I’m quite serious about the above. In 1959, Hitchcock’s classic psycho-thriller, which gave an entire genre its name, showed a normal, self-confident woman falling prey to a psychotic serial killer, while John Carpenter’s Halloween, also now a classic, had its heroine fighting off menace Michael Myers. In between these two iconic movies, there is not much that is worth mentioning. Some final girls in Italian gialli maybe managed to survive, I guess – but there’s nothing in big screen thrillers that the average Joe or Jane would be able to name. Except… This movie, in which blind heroine Susy Hendrix (Hepburn) is able to see through the ruses of three gangsters, fight them off, and even win in a final confrontation against evil-as-evil-can-be psycho Mr. Roat (a very young Arkin – gosh, this guy is now 86 at the time of writing).
The story: gangsters Talman (Crenna – best known as Rambo’s boss) and Carlino (Jack Weston) meet the gangster Roat, previously unknown to them, in an empty apartment. Roat is obviously working for – or may even be the boss of – a drug-smuggling ring. A doll that was used to smuggle drugs had been given, for later collection, by their colleague Lisa (Samantha Jones) to an innocent photographer Sam Hendrix (Zimbalist). Sam lives in this apartment, with his blind wife Suzy (Hepburn). As a quick inspection of the flat didn’t lead to the doll, Roat recruits, or more accurately. blackmails the two men into helping him.
As Sam is away for the week-end, the three men are going to put on a kind of play for Suzy. The intention is making her believe Sam is suspected of murder of (the already dead) Lisa, putting psychological pressure on Suzy to reveal the whereabouts of the doll. Fortunately, Suzy may be blind but she is not stupid. Very soon, she notices little things in the behaviour of the men that suggest something else is going on. With help from a young girl who lives in the flat above (Julie Herrod), her suspicions are confirmed and she suddenly realizes she is on her own against three men. The worst of whom is Roat, not just a normal criminal, but who enjoys killing – and from the get-go had planned to kill everyone off, once he gets what he wanted.
Oh, my… ! This movie was (and IMHO still is) a real nail-biter.

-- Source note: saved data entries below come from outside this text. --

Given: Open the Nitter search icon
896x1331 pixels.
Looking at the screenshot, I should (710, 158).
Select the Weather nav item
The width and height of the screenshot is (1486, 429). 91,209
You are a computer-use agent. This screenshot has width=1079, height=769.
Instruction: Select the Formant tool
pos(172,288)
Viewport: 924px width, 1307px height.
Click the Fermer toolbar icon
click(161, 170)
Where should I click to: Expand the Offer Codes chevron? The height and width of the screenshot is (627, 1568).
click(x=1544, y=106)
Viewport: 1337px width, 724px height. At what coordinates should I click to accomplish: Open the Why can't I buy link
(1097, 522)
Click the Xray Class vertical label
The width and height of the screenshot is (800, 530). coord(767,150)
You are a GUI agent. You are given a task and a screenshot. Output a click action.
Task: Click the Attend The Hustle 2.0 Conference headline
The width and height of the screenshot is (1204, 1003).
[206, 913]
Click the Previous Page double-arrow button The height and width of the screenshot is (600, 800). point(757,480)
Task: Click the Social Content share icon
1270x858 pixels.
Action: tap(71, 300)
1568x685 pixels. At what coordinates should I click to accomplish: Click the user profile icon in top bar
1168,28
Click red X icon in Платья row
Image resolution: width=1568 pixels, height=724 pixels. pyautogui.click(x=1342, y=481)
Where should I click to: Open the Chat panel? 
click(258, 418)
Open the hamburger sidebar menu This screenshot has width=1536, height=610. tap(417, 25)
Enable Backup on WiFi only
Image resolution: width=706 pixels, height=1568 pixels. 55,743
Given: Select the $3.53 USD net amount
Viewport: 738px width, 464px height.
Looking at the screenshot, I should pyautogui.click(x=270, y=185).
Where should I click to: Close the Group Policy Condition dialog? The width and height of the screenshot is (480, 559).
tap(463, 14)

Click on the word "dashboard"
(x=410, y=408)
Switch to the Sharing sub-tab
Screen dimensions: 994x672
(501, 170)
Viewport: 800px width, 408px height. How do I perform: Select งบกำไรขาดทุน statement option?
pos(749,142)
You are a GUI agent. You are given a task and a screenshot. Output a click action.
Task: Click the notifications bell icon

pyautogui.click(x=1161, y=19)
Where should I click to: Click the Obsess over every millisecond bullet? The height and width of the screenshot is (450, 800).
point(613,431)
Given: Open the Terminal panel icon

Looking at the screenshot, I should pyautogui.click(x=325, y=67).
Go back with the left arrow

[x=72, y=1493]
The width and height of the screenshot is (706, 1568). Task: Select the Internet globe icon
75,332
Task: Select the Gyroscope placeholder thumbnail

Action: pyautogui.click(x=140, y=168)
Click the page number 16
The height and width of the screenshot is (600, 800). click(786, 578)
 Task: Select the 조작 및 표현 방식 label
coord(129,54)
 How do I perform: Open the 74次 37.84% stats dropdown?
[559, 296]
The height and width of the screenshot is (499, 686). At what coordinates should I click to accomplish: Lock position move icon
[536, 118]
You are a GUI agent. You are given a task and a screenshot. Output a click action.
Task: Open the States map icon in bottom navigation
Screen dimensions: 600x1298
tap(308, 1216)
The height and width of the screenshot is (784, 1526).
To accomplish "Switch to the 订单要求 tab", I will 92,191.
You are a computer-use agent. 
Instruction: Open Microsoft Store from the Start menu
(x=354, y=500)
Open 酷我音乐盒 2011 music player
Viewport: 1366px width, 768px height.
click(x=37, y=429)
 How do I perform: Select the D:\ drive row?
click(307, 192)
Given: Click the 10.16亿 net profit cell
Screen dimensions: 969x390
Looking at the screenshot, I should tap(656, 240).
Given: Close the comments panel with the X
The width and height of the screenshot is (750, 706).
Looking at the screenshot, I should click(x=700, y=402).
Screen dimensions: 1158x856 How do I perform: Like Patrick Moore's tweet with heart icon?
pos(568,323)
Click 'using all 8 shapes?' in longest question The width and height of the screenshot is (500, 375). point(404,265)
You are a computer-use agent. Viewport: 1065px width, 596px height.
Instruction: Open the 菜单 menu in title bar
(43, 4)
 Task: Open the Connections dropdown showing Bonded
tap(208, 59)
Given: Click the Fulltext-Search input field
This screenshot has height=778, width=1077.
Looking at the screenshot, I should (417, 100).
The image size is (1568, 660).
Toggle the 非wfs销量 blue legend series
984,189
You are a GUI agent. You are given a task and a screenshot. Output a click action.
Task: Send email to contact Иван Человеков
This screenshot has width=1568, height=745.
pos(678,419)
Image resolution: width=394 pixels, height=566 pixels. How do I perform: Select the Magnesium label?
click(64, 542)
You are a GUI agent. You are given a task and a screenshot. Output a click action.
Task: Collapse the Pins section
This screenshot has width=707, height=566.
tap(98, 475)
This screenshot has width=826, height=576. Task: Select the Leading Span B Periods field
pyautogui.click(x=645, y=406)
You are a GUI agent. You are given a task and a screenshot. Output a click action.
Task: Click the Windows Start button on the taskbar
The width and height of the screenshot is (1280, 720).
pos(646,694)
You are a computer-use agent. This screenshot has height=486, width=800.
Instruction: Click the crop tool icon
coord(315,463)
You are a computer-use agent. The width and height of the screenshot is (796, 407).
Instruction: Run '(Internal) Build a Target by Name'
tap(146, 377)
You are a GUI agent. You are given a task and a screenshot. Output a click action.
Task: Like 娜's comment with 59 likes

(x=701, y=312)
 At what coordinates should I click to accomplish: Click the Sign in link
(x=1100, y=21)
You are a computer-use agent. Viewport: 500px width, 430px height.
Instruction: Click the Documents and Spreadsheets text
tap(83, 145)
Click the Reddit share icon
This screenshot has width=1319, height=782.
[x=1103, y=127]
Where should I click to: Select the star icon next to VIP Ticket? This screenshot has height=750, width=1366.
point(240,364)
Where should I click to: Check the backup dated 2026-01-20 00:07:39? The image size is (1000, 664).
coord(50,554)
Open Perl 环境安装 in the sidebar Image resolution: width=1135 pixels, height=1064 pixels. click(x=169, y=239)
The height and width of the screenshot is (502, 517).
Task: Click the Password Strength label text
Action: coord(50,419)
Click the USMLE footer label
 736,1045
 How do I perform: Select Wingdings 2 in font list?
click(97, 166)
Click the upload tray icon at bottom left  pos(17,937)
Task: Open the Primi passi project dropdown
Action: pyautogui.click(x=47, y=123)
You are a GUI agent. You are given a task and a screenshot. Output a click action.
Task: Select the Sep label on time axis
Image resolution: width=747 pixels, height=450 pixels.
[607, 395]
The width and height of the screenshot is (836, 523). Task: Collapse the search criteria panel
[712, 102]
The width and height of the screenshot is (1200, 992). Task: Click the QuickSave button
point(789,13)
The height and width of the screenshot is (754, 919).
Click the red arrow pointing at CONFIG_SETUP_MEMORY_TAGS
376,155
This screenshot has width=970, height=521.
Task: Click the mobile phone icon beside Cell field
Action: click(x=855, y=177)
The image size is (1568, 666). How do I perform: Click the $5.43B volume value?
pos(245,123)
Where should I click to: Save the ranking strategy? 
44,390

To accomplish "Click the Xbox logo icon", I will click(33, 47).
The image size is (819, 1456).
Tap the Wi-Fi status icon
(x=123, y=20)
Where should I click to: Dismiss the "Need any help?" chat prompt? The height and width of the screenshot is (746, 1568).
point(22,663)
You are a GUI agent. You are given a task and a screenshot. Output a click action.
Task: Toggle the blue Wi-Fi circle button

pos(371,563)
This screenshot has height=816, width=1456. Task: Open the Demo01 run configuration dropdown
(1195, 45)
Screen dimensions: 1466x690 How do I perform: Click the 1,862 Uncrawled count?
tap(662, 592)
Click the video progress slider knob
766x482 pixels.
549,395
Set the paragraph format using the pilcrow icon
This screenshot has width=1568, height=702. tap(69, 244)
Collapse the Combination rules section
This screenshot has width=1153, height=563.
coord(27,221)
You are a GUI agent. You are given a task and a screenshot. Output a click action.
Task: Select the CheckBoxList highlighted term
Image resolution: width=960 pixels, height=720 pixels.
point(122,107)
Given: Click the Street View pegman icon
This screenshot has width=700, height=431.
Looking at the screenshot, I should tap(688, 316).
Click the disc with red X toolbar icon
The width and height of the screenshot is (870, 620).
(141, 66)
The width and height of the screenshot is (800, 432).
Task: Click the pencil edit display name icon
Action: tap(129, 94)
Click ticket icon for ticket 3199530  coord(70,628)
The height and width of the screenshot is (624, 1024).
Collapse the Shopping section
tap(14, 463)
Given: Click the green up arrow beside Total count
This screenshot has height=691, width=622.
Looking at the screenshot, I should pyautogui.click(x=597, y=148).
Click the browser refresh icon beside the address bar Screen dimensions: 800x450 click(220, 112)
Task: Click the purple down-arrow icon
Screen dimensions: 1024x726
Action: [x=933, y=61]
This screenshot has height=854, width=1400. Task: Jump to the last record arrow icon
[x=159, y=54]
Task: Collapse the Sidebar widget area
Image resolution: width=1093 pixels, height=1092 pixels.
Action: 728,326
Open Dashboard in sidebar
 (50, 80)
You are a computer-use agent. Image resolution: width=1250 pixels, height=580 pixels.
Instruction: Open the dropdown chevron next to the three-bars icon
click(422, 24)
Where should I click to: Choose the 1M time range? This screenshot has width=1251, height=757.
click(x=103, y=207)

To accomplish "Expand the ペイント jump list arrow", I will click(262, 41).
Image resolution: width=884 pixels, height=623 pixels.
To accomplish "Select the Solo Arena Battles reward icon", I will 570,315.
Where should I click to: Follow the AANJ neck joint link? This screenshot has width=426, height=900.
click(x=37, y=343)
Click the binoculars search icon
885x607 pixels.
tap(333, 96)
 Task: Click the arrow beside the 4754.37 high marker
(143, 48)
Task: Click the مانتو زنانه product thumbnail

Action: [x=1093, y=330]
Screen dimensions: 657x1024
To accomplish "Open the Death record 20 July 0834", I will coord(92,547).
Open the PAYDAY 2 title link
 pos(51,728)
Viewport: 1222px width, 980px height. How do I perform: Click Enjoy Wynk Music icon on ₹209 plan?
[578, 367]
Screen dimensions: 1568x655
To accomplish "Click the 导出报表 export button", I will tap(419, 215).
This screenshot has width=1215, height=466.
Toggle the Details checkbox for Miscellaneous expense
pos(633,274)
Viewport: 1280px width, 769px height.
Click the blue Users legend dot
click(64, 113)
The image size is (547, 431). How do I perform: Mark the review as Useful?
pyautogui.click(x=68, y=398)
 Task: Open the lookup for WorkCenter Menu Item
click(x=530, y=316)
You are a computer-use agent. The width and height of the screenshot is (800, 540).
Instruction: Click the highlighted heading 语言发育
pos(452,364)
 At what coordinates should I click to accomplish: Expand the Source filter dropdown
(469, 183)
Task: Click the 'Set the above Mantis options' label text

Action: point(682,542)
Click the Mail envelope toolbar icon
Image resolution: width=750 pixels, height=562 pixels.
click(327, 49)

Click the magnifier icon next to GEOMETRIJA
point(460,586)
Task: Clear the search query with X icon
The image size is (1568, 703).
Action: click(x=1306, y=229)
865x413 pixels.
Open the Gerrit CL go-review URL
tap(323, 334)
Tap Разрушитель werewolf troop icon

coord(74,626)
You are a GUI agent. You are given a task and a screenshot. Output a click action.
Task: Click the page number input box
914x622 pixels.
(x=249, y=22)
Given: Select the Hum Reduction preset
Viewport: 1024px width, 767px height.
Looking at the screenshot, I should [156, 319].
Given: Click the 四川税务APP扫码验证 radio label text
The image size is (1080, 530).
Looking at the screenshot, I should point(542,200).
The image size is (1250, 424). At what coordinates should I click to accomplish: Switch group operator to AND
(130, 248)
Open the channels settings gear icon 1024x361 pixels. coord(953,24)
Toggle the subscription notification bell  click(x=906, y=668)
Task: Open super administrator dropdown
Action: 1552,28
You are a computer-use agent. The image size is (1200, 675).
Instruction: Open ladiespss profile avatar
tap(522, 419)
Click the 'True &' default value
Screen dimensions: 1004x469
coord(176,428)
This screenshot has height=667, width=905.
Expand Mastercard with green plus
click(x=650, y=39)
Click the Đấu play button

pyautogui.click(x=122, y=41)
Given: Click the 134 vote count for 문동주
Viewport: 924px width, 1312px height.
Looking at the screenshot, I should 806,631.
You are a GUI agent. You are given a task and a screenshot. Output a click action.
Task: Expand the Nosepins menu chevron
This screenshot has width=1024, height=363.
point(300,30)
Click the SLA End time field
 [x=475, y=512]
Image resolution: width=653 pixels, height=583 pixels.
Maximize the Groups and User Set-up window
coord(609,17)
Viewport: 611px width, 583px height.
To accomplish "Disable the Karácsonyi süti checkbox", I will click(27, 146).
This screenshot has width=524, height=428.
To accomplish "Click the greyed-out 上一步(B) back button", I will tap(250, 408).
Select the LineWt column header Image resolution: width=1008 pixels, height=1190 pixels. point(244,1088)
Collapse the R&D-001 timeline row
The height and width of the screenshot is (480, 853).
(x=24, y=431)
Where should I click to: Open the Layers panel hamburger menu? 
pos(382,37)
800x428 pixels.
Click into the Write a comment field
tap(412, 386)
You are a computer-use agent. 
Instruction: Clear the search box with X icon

Based on a play by Frederick Knott who also provided the basis for Hitchcock’s Dial M for Murder (1953), the movie very much breathes Hitchcock’s air and makes good use of the master’s famous “suspense” techniques, in which the audience knows more than the movie’s protagonist. By this method, very special tension arises, as the viewer constantly wonders what will happen when the hero/ine finds out, and how s/he will escape the situation. Of course, this works much better when you have real danger imperilling the central character, so you can worry about them, and get caught up in the web of “suspense”.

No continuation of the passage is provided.